- SET TASK:
Reproduce every line of the entries below, requests included, and omit the pictures. Scale the coordinates in each answer by multiplying them by 2.55, rounding to whole numbers with halves rounded up.

====== RECORDS

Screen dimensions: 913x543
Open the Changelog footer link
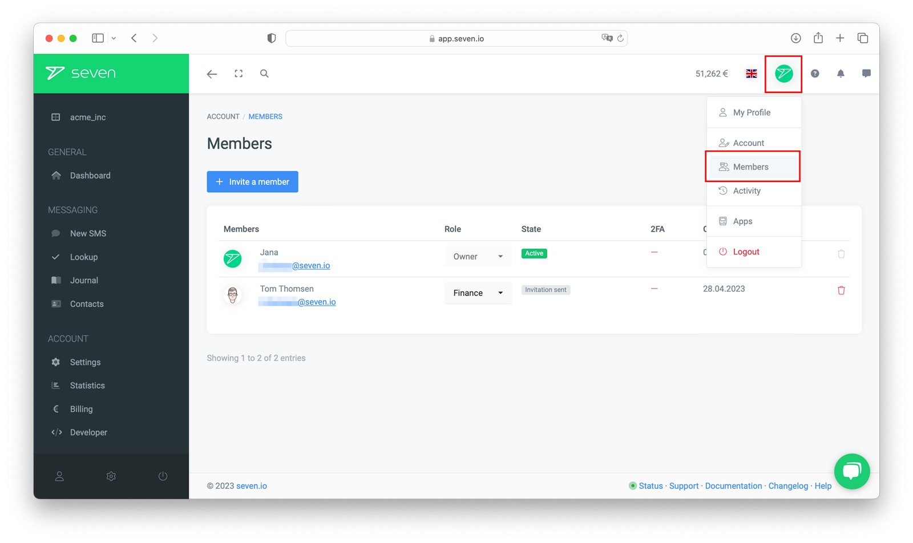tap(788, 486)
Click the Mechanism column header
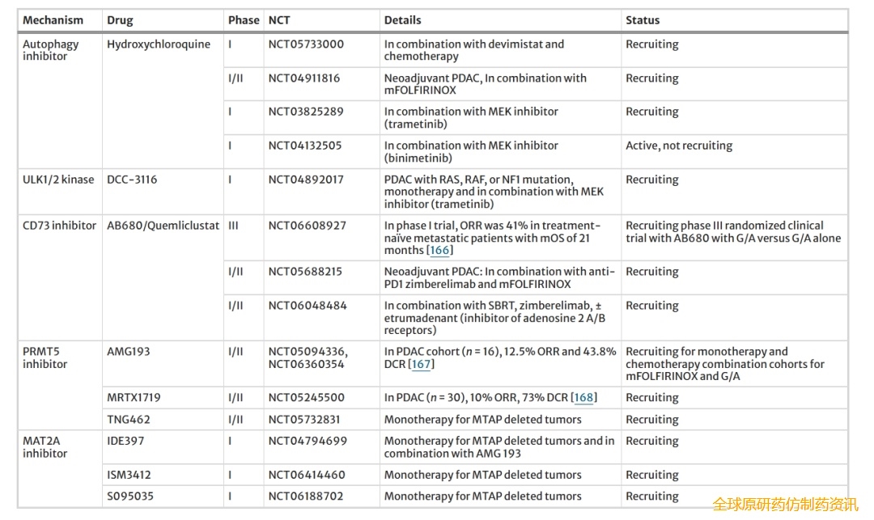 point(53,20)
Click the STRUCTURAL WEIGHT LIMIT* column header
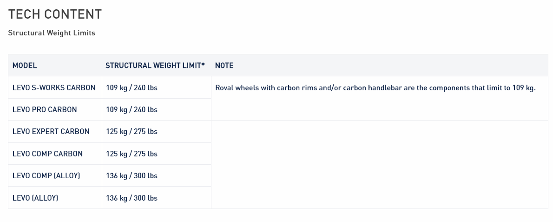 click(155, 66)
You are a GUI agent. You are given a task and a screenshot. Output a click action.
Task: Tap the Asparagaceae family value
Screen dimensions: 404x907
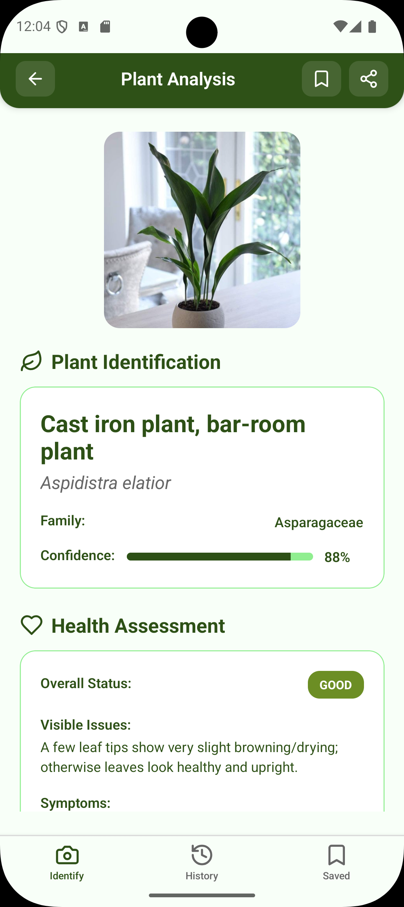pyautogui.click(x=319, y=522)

============

- SOLUTION FOR THIS TASK:
Screen dimensions: 913x543
Open the Changelog footer link
tap(2009, 1239)
Click the Mechanism column header
 point(135,51)
Click the STRUCTURAL WEIGHT LIMIT* column header
 click(395, 168)
You are a GUI agent. You are given a task and a screenshot. Output a click action.
Task: Tap the Asparagaceae family value
Screen dimensions: 404x907
pyautogui.click(x=813, y=1331)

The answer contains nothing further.